Output every line of the data below word for word, but leave out the images.

★ ★ ★ ★ ★ ★ ★

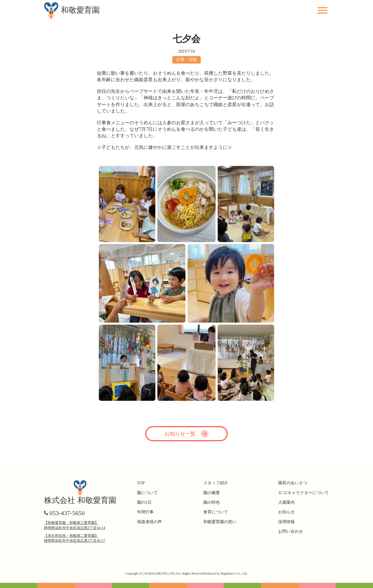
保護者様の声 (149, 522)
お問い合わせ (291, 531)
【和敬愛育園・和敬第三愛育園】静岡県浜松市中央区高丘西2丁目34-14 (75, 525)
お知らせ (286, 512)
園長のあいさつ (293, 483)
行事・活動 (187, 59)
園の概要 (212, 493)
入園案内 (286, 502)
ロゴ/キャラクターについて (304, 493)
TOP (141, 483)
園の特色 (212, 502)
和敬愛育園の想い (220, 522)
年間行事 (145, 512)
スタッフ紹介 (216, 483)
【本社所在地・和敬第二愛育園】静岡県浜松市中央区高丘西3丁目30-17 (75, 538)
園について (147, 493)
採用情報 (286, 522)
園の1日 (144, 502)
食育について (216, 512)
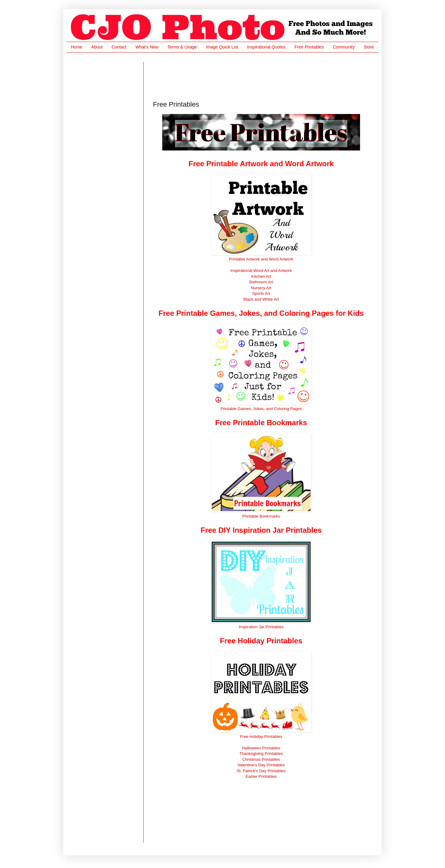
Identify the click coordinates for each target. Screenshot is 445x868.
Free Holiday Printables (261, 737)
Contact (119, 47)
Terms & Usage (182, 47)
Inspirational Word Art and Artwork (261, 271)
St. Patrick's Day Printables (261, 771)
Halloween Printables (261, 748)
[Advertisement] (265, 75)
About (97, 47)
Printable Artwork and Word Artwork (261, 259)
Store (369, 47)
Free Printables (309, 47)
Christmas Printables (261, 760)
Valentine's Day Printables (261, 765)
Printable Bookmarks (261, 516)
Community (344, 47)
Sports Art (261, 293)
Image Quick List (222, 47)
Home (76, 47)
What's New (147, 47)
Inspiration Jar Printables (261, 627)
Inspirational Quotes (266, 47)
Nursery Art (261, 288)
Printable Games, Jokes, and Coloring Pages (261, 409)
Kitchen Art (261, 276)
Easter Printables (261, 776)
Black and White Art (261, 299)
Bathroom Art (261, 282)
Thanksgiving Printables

★ ★ ★ ★ ★ ★ ★

• **Output for this exercise**
保護者様の声 (149, 522)
お問い合わせ (291, 531)
【和敬愛育園・和敬第三愛育園】静岡県浜松市中央区高丘西2丁目34-14 (75, 525)
お知らせ (286, 512)
園長のあいさつ (293, 483)
行事・活動 (187, 59)
園の概要 (212, 493)
入園案内 (286, 502)
ロゴ/キャラクターについて (304, 493)
TOP (141, 483)
園の特色 (212, 502)
和敬愛育園の想い (220, 522)
年間行事 (145, 512)
スタッフ紹介 (216, 483)
【本社所在地・和敬第二愛育園】静岡県浜松市中央区高丘西3丁目30-17 (75, 538)
園について (147, 493)
採用情報 (286, 522)
園の1日 (144, 502)
食育について (216, 512)
Identify the click coordinates for each target. Screenshot is 445x868.
Free Holiday Printables (261, 737)
Contact (119, 47)
Terms & Usage (182, 47)
Inspirational Word Art and Artwork (261, 271)
St. Patrick's Day Printables (261, 771)
Halloween Printables (261, 748)
[Advertisement] (265, 75)
About (97, 47)
Printable Artwork and Word Artwork (261, 259)
Store (369, 47)
Free Printables (309, 47)
Christmas Printables (261, 760)
Valentine's Day Printables (261, 765)
Printable Bookmarks (261, 516)
Community (344, 47)
Sports Art (261, 293)
Image Quick List (222, 47)
Home (76, 47)
What's New (147, 47)
Inspiration Jar Printables (261, 627)
Inspirational Quotes (266, 47)
Nursery Art (261, 288)
Printable Games, Jokes, and Coloring Pages (261, 409)
Kitchen Art (261, 276)
Easter Printables (261, 776)
Black and White Art (261, 299)
Bathroom Art (261, 282)
Thanksgiving Printables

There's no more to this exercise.